Kuperhatikan kucing-kucingku yang langsung mengeong keras dan datang menghampiriku setiap mereka menginginkan makanan atau perhatian. Mata mereka membulat lebar-lebar. Leher mereka terus mendongak. Para makhluk berbulu yang menggemaskan itu terus menggosokkan badan dengan semangat ke kaki. Kadang disertai dengan berguling-guling di lantai. Mungkinkah selama ini aku kurang keras “mengeong” pada Tuhan? Kurang gigih dalam berdoa? Kurang sabar dalam meminta? Kurang keras dalam berusaha?
Kebanyakan kucing yang singgah dan menetap di rumahku adalah kucing kampung. Mereka hanya diperbolehkan berkeliaran di halaman rumah. Kami pernah mencoba memelihara kucing di dalam ruangan rumah, tapi rupanya kami belum sanggup mengatasi segala kerepotan yang ditimbulkan. Jadi, biarlah mereka tinggal di luar saja. Yang penting mereka tidak kehujanan apalagi tertabrak mobil.

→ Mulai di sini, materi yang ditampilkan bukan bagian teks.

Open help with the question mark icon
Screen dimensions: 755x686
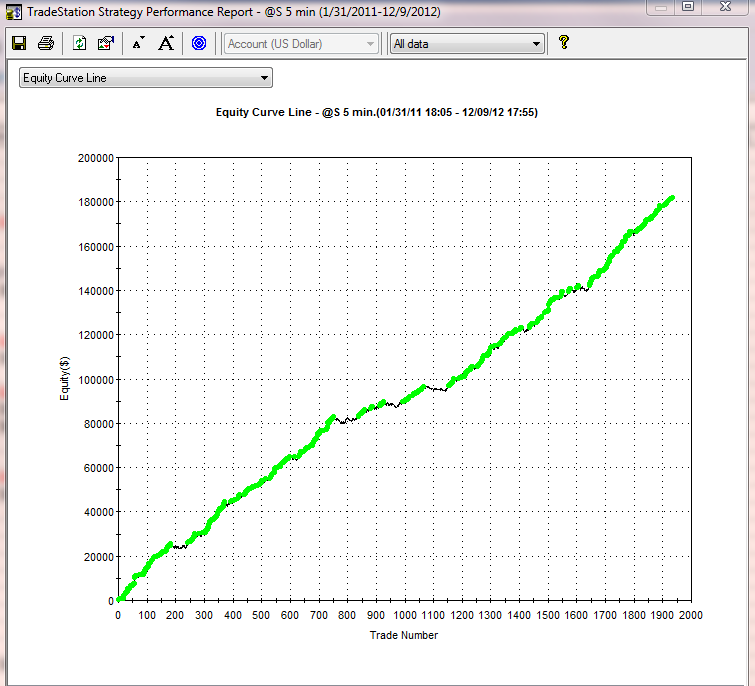tap(564, 43)
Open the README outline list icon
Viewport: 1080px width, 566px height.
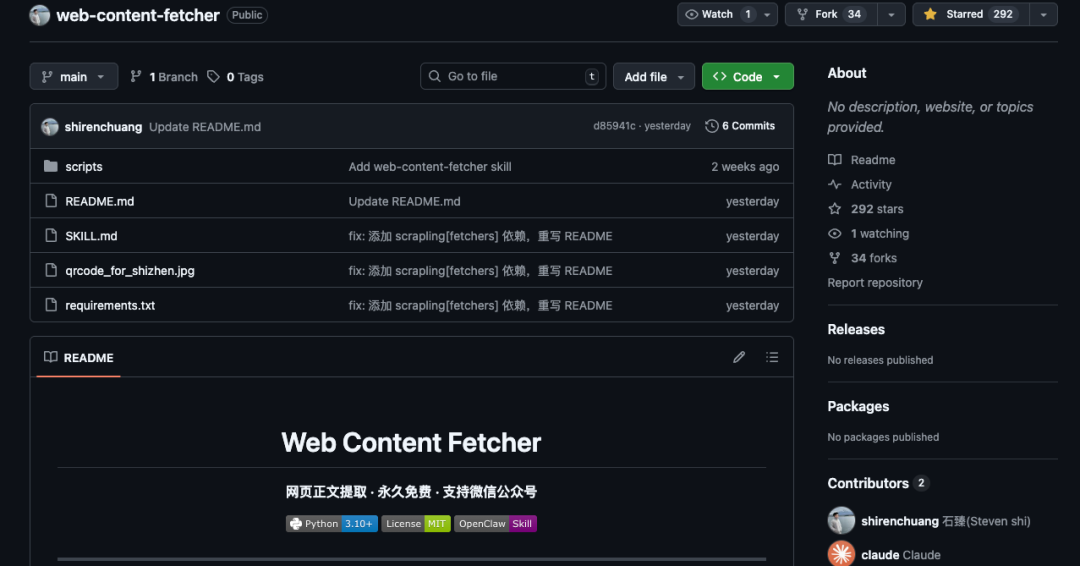tap(772, 357)
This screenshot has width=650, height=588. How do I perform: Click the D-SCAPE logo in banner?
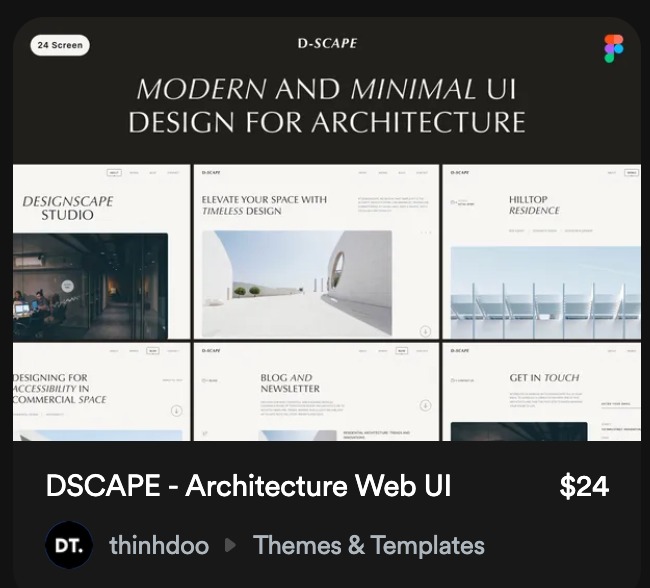click(327, 43)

Makanan, minuman, dan pasir untuk buang air, selalu tersedia di luar.
Sebagai kucing kampung yang tinggal di luar rumah, hanya sedikit yang mereka punya dibandingkan dengan kucing-kucing rumahan yang mungkin terbiasa dimanjakan oleh para majikannya. Tapi betapa bersyukurnya mereka dengan kondisi saat ini. Kucing-kucing itu selalu stand by di halaman rumah, menanti waktu makan. Berarti mereka merasa nyaman di rumah kami, kan? Selesai makan mereka menguap lalu bergelimpangan di halaman, di depan pagar, maupun di atas jok sepeda motor. Benar-benar menikmati hidup.
Salah satu kucing betina yang tinggal di rumahku baru saja memiliki tiga anak. Salah satunya berbadan lebih kecil daripada dua saudaranya. Juga lebih lusuh seperti tak terawat. Sebut saja namanya “Cowy”. Ayahku menamainya demikian karena warna bulunya putih dengan bulatan-bulatan hitam. “Seperti sapi,” begitu kata ayah. Cowy jarang menyusu seperti dua saudaranya. Rupanya ia terkena flu parah sehingga ia kesulitan bernapas jika menyusu pada induknya. Matanya selalu kotor dan lengket dengan tahi mata. Wajahnya jadi kotor dan terkena berengan. Tapi meongannya tetap selalu yang paling keras. Karena tak mau menyusu dan makan, makin lama tubuhnya makin lemah. Ayah dan ibuku sempat kaget saat melihatnya tergeletak diam seperti mau mati.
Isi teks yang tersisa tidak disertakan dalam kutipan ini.